Citation
Lukic, D. (2023), "From humour to hope – transforming organisations through learning", The Learning Organization, Vol. 30 No. 1, pp. 110-114. https://doi.org/10.1108/TLO-03-2023-290
Publisher
:Emerald Publishing Limited
Copyright © 2023, Emerald Publishing Limited
This implication for practitioners’ paper is based on Issue 6 from the previous 2022 volume. The articles from Issue 6 explored training transfer (Andoh et al., 2022), team diversity and humour (Batt-Rawden & Traavik, 2022), knowledge exchange and knowledge hiding (Kucharska and Rebelo, 2022), research on stability of personality traits and its relation to triple-loop learning (Fahrenbach & Kragulj, 2022), as well as case studies on interorganisational learning (Pareliussen et al., 2022) and strategic alliances (Ferrigno et al., 2022). The Issue 6 concludes with a Wraae (2021) book review exploring entrepreneurship education (Fust, 2022). The Issue explores often intangible aspects of learning organisations that have very tangible impacts on learning, practices and the experience of staff and organisations that practitioners should note and explore in their own contexts.
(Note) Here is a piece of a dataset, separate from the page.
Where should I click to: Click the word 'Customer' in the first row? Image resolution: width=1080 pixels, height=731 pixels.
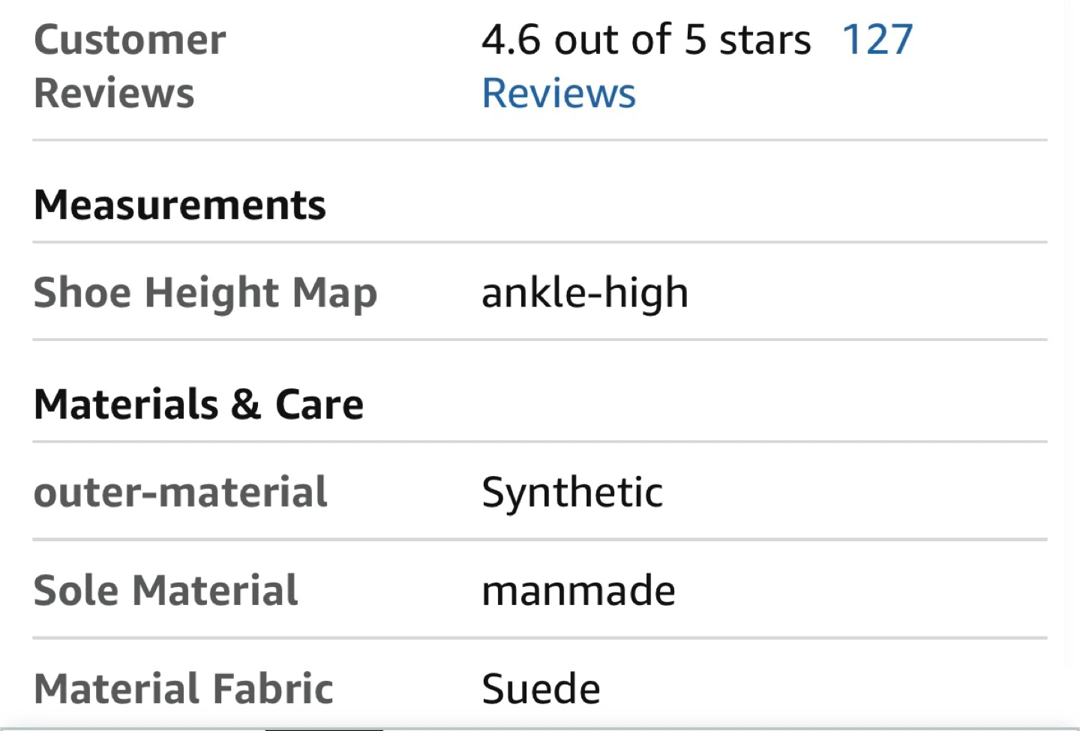tap(129, 40)
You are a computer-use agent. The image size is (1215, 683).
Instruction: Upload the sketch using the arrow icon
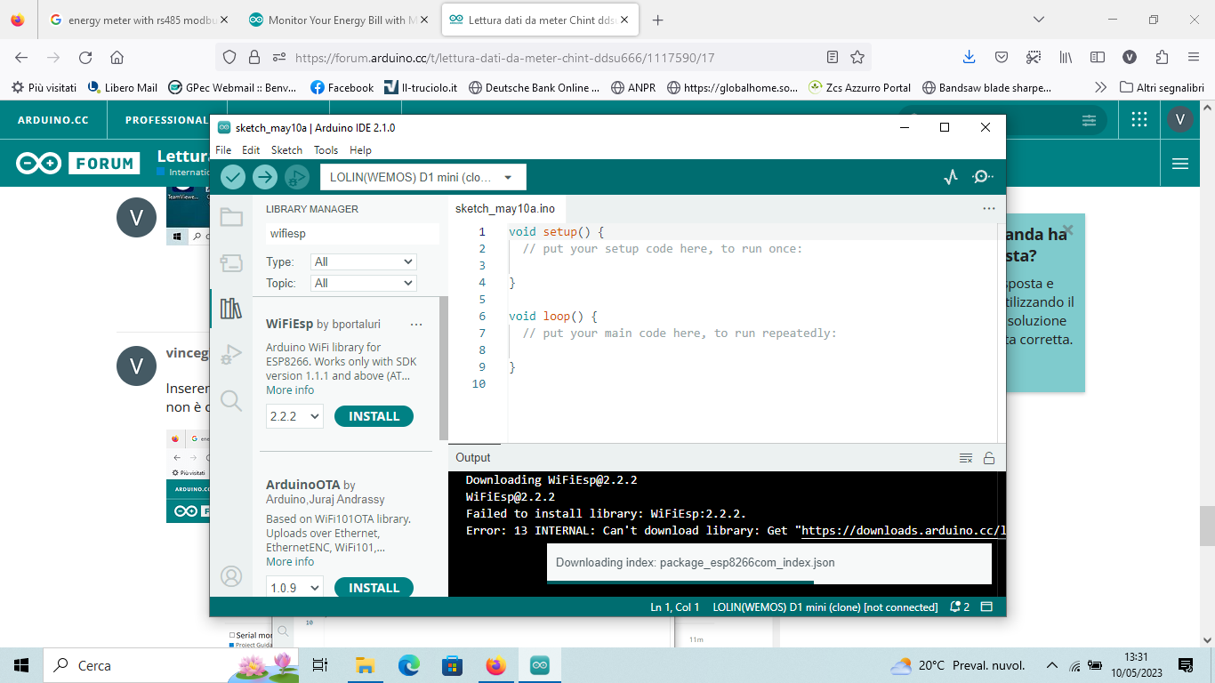[x=264, y=176]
Training, humour and embracing mistakes
The issue of training transfer into actual performance often being low is a well-known and problematic area for many companies that invest in professional development. The study by Andoh et al. (2022) sought to provide further evidence on how training actually affects implementation of the skills acquired. The authors provide further exploration that could help practitioners identify what makes employees use the results of their training. The study confirms that training value plays a significant role in directly motivating trainees to transfer training into their work. What is important to note is that the impact on transfer is very dependent on internal factors such as motivation to use the training results, feeling they can affect their reality and feeling engaged. Therefore, the study sends a message that human resource development practitioners need to focus on the value (both in content and perceptions around value) of the training they provide together with supporting employee internal factors. To this end, the content of the training they provide must be meaningful to trainees, usable, match their job description and efforts should be made to clarify its impact on employees’ work-life as part of the general learning culture.
The study by Batt-Rawden & Traavik (2022) explored factors impacting learning climate at the team level in professional services in Norway. Two particular areas were explored: impact of team diversity and humour. The first aspects relevant for practitioners were the contradicting views about diversity of knowledge, especially related to rank and experience (and implicitly related to age diversity). The study highlights the importance of knowledge diversity within a team but also points to cases where institutional valuing of diversity has not been internalized by employees. If not managed well, diversity can create negative views between various team members that can limit learning. This was particularly noted for organisations that display strong hierarchy and power unbalance. Cultivating equality in teams with power unbalance is argued to be positive for team learning capability. One of the important bridges for enabling knowledge exchange and open team climate in this study was use of humour. There are several noted uses of humour relevant for practitioners:
Humour and team relationships, which relates to how humour reduces social distance and improves relationships;
Humour and knowledge-sharing, which illustrates how humour eases participation in knowledge sharing; and
Humour and social risk, which illustrates how team members consider the risk involved with the use of humour.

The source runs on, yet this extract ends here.